A noted cardiologist in Louisville did coronary artery catheterization on her about the time she started coming to our office for Chelation and EECP treatment. This test, done approximately five years ago, showed two blocked vessels and one partially blocked. This cardiologist studied her the other day with coronary angiography and found that all three vessels were open. He told her she should continue doing whatever she was doing!  As is frequent with cardiologists, he had originally told her not to have Chelation Therapy.

 Further Discussion

At 21st Century Medicine we have now chelated 8,000 people since 1967. According to Dr. Julian Whitaker, 85% of people on Chelation Therapy who were headed toward coronary artery bypass surgery (CABG) have not had to go through this procedure. With CABG surgery, 6% of all patients on the table die in the operating room, while another 6% die post-operatively of either stroke or kidney failure in that first week. It is interesting to note that, of the Chelation Therapy patients in our office, only 15% still had to have CABG surgery, and only one of those patients who had the surgery died.

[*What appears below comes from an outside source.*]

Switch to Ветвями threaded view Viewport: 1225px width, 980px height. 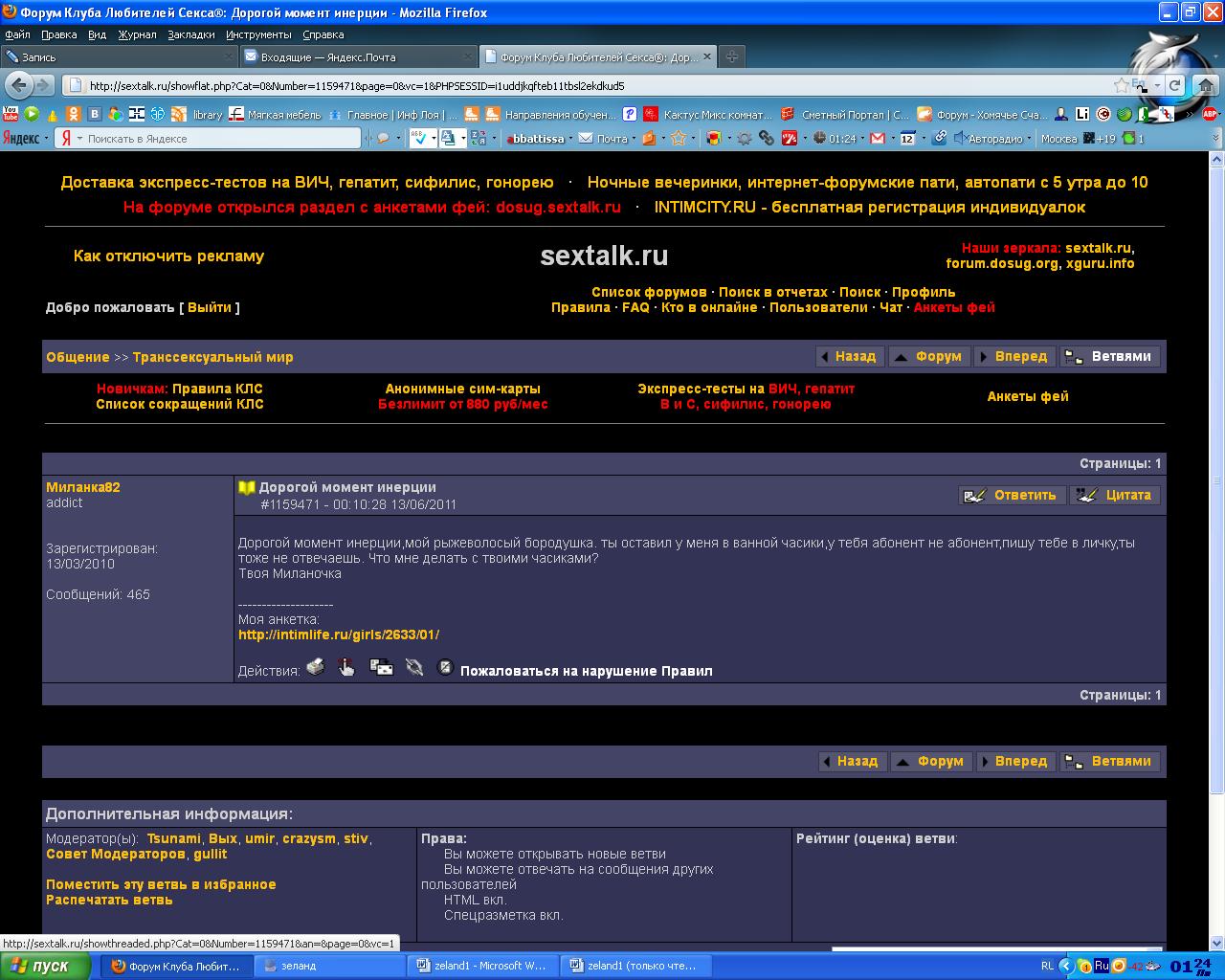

In 1911 Dr. Alexis Carol won the Nobel Prize for keeping the heart of a laboratory animal with a life expectancy of two years beating for 21 years in a particular nutrient solution. You might ask why the heart stopped beating at the end of 21 years. Actually, Dr, Carol stopped daily changing of the solution of the heart preparation that was keeping the heart alive for 19 years longer than it naturally would have if it had been in the body of the particular animal eating the particular food it was given.

We have enough stressors in our genetics, lifestyle, and environment that we believe it is imperative to do what we can to detoxify and keep our bodies as healthy as possible. We believe that it is important to live a healthy lifestyle. We also recommend Chelation Therapy and EECP. It is one thing to be vegetating, ill or in a nursing home. It is quite another thing to be living a full life and having quality and much greater quantity of life, as cited in the “Tale of the Two Hearts.”